◆ **Questions to answer**:
1. In the May 17 entry, whose birthdays fall on May 17?
2. From the May 17 entry, extract the part that opens with the words containing "Friday, May 17" and closes with "we encounter them.".

◆ **Excerpt to read**:

Friday, May 17
Delta 361 DTW > SFO
The Lab
Small Press Traffic
Hal Foster, Unseen
@ Et al. Gallery
May 17 is a triangular nexus in my calendar: birthdays of Lyn Hejinian, Kit Robinson, and Kathleen Frumkin, often celebrated with light remarks about page turning and celestial inevitability. Now that has changed, while the date remains as an index. On that date, Carla Harryman and I determined to travel west, to reconnect and make new connections, prompted by Lyn’s passing but multi-tasking as usual. File under “persons”: “Leaving tomorrow AM for one-week tour of the West Coast (San Francisco, Alameda, Berkeley, San Diego), focusing on people, the best kind of travel,” I wrote on Facebook. But “persons” are an index as well, to their activity and the contexts that surround them. Thus we encounter them.

◆ **Data extract**:
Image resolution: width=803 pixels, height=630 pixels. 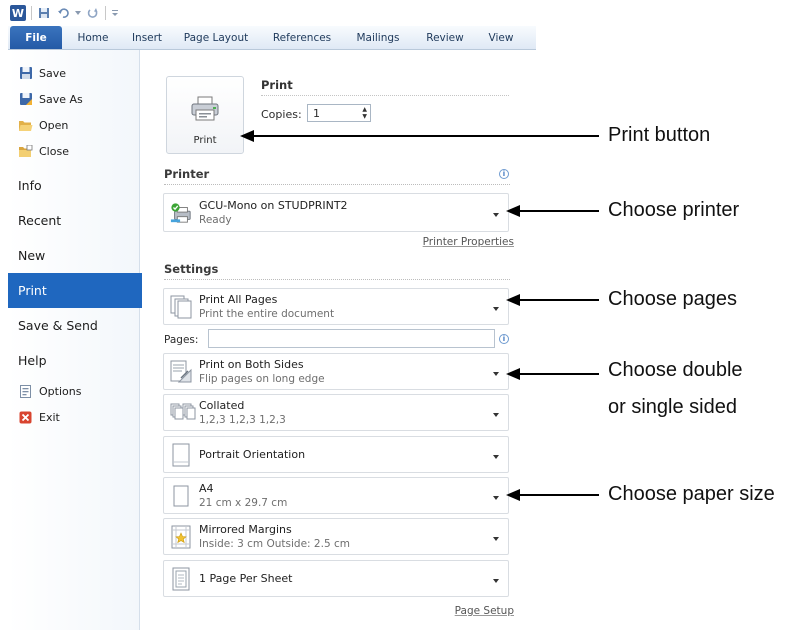 I want to click on printer-dropdown: GCU-Mono on STUDPRINT2 Ready, so click(x=336, y=212).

◆ **Solutions to the exercise**:
1. Lyn Hejinian, Kit Robinson, and Kathleen Frumkin.

2.
Friday, May 17
Delta 361 DTW > SFO
The Lab
Small Press Traffic
Hal Foster, Unseen
@ Et al. Gallery
May 17 is a triangular nexus in my calendar: birthdays of Lyn Hejinian, Kit Robinson, and Kathleen Frumkin, often celebrated with light remarks about page turning and celestial inevitability. Now that has changed, while the date remains as an index. On that date, Carla Harryman and I determined to travel west, to reconnect and make new connections, prompted by Lyn’s passing but multi-tasking as usual. File under “persons”: “Leaving tomorrow AM for one-week tour of the West Coast (San Francisco, Alameda, Berkeley, San Diego), focusing on people, the best kind of travel,” I wrote on Facebook. But “persons” are an index as well, to their activity and the contexts that surround them. Thus we encounter them.